“And yet,” murmured poor Esther, the flush of hope fading as suddenly as it had arisen, as with meek sad eyes she glanced at the reflection of her features in the small oval glass suspended above the mantel-piece—“I almost doubt, Susy, dear, if he would recognize me; even if old feelings and old times have not long since faded from his memory”—
“Stuff and trumpery about fading away!” broke in Mrs. Davies. “Henry Mason is the same true-hearted man he was eight years ago; and as a proof that he is, just read this letter, which I promised him to give you. There, don’t go falling into a flustration; don’t now, Esther, and to-morrow market-day and all! Don’t cry, Esther,” she added vehemently, but at the same time sobbing furiously herself, and throwing her arms round her sister’s neck: “but perhaps—perhaps it will do us good, both of us!”
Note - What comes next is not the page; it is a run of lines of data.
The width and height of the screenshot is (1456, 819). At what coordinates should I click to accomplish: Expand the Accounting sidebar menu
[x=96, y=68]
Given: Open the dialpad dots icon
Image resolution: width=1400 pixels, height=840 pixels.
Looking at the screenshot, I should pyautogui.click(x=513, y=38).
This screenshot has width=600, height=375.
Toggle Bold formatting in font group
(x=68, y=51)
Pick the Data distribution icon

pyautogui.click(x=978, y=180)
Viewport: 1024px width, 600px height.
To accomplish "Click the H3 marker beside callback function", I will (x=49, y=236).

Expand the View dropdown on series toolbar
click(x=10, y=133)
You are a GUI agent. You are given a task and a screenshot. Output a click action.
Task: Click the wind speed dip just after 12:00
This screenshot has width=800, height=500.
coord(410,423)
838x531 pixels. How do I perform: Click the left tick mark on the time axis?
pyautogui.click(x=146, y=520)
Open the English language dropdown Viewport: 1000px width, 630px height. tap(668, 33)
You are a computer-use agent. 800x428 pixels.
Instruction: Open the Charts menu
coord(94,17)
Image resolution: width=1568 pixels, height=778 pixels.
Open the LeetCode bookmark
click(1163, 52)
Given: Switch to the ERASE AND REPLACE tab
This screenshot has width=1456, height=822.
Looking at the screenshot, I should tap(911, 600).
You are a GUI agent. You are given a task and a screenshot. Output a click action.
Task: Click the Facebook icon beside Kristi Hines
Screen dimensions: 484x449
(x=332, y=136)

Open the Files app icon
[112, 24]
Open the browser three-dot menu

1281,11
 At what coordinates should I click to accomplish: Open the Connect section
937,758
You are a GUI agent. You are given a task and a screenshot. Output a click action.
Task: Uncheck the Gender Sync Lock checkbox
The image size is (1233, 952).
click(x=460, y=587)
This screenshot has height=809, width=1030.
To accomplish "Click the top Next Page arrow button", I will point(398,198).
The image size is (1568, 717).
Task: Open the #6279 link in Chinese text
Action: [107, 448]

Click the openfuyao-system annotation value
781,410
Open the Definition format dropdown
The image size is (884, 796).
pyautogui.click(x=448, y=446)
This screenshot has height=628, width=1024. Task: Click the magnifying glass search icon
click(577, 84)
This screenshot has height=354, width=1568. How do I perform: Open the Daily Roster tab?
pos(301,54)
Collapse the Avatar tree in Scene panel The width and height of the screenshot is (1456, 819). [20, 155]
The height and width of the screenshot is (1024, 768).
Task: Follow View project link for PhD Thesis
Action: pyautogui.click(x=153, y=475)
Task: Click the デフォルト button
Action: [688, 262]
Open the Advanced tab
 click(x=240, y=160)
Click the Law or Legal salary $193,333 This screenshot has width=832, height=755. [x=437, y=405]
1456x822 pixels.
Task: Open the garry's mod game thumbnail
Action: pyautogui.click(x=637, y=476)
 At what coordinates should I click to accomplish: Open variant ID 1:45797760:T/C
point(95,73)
It may he necessary to state that I owe the foregoing particulars to the interest felt by my wife—herself a native of beautiful Devon—in the fortunes of this humble household. Esther was her foster-sister; and it happened that just at this period, it being vacation-time, we were paying a visit to a family in the neighborhood. A few hours after the receipt of the welcome letter, my wife chanced to call on Esther relative to some fancy needlework; and on her return, I was of course favored with very full and florid details of this little bit of cottage romance; the which I, from regard to the reader, have carefully noted down, and as briefly as possible expressed.
We met Henry Mason with his recovered treasure on the following evening; and certainly a more favorable specimen of the vigorous, active, bold-featured, frank-spoken British seaman I never met with. To his comparatively excellent education—for which I understood he was indebted to his mother, a superior woman, who, having fallen from one of the little heights of society, had kept a school at Plymouth—in addition to his correct and temperate habits, he was indebted for the rapid advance—he was but a few months older than Esther—he had obtained in the merchant service. The happiness which beamed upon Esther’s face did not appear to be of the exuberant, buoyant character that kindled the ruddy cheek and ran over at the bright, honest eyes of the hardy sailor: there seemed to mingle with it a half-doubting, trembling apprehensiveness; albeit it was not difficult to perceive that, sorrowfully as had passed her noon of prime, an “Indian summer” of the soul was rising upon her brightened existence, and already with its first faint flushes lighting up her meek, doubting eyes, and pale, changing countenance. Willy, her feeble-minded child, frisked and gambolled by their side; and altogether, a happier group than they would, I fancy, have been difficult to find in all broad England.
The next week they were married; and one of the partners in the firm by which Mason was employed happening to dine with us on the day of the wedding, the conversation turned for a few minutes on the bridegroom’s character and prospects.